++++ RECORDED DATA ++++

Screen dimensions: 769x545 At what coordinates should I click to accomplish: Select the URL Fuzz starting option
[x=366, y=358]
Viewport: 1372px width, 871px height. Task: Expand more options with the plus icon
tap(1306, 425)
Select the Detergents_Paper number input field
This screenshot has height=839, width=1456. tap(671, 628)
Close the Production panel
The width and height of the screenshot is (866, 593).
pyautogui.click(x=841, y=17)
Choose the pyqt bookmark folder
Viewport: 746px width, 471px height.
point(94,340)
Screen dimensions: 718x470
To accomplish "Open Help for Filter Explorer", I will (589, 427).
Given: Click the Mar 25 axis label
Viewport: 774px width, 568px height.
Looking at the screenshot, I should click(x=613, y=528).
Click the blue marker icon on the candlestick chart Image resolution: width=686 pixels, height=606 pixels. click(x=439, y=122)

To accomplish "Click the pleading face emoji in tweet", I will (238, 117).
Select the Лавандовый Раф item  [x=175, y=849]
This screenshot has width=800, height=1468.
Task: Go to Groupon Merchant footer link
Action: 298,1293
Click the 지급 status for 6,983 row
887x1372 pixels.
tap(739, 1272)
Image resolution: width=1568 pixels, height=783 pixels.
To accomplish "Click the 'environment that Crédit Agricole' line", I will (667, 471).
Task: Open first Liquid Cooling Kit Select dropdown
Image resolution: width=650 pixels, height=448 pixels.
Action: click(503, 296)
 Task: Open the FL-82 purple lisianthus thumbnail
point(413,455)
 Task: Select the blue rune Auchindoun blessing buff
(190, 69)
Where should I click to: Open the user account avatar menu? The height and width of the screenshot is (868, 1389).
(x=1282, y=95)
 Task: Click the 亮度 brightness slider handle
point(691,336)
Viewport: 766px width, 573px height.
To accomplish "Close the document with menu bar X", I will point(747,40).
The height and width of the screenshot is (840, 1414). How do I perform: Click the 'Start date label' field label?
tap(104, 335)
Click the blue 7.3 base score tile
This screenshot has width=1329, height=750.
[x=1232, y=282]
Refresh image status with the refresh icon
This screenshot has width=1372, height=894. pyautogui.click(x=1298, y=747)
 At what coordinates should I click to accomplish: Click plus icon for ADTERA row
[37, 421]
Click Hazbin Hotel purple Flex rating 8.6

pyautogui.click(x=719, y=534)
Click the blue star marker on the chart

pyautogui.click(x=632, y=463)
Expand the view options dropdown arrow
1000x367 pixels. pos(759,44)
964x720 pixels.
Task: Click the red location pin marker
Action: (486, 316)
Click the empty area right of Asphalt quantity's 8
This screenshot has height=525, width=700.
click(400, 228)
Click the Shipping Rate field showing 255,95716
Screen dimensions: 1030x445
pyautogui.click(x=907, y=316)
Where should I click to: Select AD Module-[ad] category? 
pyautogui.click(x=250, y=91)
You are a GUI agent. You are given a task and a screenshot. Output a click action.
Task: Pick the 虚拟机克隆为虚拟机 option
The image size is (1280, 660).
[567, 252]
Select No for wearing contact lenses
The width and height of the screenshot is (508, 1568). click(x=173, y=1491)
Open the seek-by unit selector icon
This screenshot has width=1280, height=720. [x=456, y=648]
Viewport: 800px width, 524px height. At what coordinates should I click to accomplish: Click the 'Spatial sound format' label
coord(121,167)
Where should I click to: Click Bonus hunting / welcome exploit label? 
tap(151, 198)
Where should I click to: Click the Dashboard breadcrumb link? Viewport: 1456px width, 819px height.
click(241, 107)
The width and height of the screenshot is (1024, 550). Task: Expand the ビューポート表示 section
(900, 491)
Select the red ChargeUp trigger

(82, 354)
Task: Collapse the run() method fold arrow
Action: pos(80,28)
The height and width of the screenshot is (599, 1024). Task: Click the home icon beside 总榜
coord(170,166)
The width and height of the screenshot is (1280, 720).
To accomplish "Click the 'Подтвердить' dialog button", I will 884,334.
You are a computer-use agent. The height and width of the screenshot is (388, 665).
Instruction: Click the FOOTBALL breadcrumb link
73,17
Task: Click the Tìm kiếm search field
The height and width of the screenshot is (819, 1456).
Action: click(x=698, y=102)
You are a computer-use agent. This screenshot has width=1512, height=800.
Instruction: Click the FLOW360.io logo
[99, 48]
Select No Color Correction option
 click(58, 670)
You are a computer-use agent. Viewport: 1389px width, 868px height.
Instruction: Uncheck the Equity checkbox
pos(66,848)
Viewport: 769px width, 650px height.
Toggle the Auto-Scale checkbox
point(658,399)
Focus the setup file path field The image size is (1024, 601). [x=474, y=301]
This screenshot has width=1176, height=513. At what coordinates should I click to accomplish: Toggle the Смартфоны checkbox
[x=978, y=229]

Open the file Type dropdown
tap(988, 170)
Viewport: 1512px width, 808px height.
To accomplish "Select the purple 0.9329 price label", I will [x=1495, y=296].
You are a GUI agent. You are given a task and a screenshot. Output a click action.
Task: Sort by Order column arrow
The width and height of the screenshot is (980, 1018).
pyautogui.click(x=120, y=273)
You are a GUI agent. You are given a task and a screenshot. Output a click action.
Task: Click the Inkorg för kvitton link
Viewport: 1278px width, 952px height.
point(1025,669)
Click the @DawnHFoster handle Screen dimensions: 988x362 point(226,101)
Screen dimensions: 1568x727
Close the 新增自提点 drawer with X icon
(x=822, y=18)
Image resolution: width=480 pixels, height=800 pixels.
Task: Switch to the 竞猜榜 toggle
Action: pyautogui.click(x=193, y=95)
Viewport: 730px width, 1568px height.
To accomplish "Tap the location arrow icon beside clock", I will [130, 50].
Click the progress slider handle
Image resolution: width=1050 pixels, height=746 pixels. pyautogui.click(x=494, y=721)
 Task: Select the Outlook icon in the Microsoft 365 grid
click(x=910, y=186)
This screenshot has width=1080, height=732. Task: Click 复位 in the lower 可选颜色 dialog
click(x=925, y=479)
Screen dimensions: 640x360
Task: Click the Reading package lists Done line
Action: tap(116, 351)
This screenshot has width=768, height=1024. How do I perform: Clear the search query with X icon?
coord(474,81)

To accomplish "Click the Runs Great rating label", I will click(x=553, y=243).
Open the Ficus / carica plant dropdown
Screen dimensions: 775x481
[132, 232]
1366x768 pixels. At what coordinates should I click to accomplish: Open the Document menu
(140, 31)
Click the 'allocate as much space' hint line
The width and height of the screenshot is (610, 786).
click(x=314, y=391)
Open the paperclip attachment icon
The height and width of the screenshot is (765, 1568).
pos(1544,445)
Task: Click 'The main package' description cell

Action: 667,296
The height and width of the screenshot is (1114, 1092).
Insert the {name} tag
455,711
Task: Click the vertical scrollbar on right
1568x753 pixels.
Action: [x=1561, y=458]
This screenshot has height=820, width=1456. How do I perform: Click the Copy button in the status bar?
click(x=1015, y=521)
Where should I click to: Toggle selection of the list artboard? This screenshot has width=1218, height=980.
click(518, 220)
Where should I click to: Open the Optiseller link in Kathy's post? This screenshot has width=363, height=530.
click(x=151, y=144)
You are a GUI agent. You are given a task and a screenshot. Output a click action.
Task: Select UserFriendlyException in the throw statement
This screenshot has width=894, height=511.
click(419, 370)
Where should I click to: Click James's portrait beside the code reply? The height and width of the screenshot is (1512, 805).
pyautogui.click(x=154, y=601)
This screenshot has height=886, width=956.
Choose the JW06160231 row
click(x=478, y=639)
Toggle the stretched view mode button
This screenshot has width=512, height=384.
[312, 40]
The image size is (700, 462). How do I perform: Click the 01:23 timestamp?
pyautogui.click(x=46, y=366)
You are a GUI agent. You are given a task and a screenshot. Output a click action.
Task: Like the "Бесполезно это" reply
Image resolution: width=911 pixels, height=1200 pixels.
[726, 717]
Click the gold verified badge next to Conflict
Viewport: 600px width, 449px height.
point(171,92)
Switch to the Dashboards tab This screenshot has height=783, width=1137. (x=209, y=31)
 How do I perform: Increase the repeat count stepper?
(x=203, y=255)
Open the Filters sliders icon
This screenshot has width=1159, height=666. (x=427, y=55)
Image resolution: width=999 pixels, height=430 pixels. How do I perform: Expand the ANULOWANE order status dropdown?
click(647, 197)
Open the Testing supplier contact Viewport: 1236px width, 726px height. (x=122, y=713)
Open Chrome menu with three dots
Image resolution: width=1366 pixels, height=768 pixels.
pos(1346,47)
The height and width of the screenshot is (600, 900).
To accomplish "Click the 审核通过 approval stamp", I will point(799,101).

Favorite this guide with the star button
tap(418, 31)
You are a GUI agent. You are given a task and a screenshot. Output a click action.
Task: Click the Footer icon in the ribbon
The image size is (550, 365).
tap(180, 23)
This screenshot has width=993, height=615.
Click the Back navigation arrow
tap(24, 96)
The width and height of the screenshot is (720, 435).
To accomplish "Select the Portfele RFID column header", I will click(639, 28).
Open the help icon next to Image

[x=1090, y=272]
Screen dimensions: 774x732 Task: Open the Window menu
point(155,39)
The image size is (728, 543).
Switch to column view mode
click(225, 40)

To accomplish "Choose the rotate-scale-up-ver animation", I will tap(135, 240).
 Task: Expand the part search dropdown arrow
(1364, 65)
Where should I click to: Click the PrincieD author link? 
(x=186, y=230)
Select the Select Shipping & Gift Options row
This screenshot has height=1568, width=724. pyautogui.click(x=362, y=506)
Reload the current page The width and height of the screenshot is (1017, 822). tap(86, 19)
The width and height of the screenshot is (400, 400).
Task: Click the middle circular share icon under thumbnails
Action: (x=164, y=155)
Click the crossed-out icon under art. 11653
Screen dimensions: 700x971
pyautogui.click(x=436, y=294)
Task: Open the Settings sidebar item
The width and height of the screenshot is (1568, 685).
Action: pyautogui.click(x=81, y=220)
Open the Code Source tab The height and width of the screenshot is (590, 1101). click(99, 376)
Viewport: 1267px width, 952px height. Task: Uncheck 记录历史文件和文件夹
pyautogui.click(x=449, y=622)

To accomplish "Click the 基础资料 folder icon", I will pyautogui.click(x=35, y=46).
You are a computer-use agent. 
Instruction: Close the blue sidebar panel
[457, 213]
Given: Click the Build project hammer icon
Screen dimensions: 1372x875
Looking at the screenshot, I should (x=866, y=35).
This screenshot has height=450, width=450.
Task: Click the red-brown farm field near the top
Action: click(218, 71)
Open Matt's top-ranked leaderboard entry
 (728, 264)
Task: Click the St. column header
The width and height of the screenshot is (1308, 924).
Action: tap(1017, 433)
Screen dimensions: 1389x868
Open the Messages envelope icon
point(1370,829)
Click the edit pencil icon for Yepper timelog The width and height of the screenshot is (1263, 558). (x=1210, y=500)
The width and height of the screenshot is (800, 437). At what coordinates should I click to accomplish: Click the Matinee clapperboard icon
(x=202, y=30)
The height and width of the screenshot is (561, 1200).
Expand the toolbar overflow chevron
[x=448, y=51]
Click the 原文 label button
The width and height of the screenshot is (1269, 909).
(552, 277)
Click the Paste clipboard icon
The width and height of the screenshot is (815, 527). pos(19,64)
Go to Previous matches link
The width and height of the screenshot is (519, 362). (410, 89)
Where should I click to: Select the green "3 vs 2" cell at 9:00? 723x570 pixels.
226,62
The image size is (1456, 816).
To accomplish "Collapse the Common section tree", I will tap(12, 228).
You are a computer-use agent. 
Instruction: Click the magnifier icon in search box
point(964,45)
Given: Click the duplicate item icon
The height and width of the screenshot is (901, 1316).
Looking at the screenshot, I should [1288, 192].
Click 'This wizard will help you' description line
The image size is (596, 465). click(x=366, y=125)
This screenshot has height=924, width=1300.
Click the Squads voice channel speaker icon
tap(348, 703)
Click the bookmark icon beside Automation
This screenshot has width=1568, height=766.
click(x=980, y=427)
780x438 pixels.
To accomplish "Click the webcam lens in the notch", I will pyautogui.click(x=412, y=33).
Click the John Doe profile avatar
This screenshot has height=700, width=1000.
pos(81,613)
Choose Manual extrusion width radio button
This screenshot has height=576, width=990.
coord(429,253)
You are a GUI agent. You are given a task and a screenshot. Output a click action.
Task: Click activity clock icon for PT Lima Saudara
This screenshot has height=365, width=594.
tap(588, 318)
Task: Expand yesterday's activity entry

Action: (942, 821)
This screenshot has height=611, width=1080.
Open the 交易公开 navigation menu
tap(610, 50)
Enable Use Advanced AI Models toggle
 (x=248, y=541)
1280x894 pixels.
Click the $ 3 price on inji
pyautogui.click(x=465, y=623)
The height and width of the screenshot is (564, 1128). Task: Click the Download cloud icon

++++

In the data above, recast the lines from the one containing "Click the blue 7.3 base score tile" through the one containing "This screenshot has width=1280, height=720." as a Markdown table with the columns Row and Line, numbering each row and omitting blank lines.

SOLUTION FOR THIS EXERCISE.
| Row | Line |
|---|---|
| 1 | Click the blue 7.3 base score tile |
| 2 | This screenshot has width=1329, height=750. |
| 3 | [x=1232, y=282] |
| 4 | Refresh image status with the refresh icon |
| 5 | This screenshot has width=1372, height=894. pyautogui.click(x=1298, y=747) |
| 6 |  At what coordinates should I click to accomplish: Click plus icon for ADTERA row |
| 7 | [37, 421] |
| 8 | Click Hazbin Hotel purple Flex rating 8.6 |
| 9 | pyautogui.click(x=719, y=534) |
| 10 | Click the blue star marker on the chart |
| 11 | pyautogui.click(x=632, y=463) |
| 12 | Expand the view options dropdown arrow |
| 13 | 1000x367 pixels. pos(759,44) |
| 14 | 964x720 pixels. |
| 15 | Task: Click the red location pin marker |
| 16 | Action: (486, 316) |
| 17 | Click the empty area right of Asphalt quantity's 8 |
| 18 | This screenshot has height=525, width=700. |
| 19 | click(400, 228) |
| 20 | Click the Shipping Rate field showing 255,95716 |
| 21 | Screen dimensions: 1030x445 |
| 22 | pyautogui.click(x=907, y=316) |
| 23 | Where should I click to: Select AD Module-[ad] category?  |
| 24 | pyautogui.click(x=250, y=91) |
| 25 | You are a GUI agent. You are given a task and a screenshot. Output a click action. |
| 26 | Task: Pick the 虚拟机克隆为虚拟机 option |
| 27 | The image size is (1280, 660). |
| 28 | [567, 252] |
| 29 | Select No for wearing contact lenses |
| 30 | The width and height of the screenshot is (508, 1568). click(x=173, y=1491) |
| 31 | Open the seek-by unit selector icon |
| 32 | This screenshot has width=1280, height=720. [x=456, y=648] |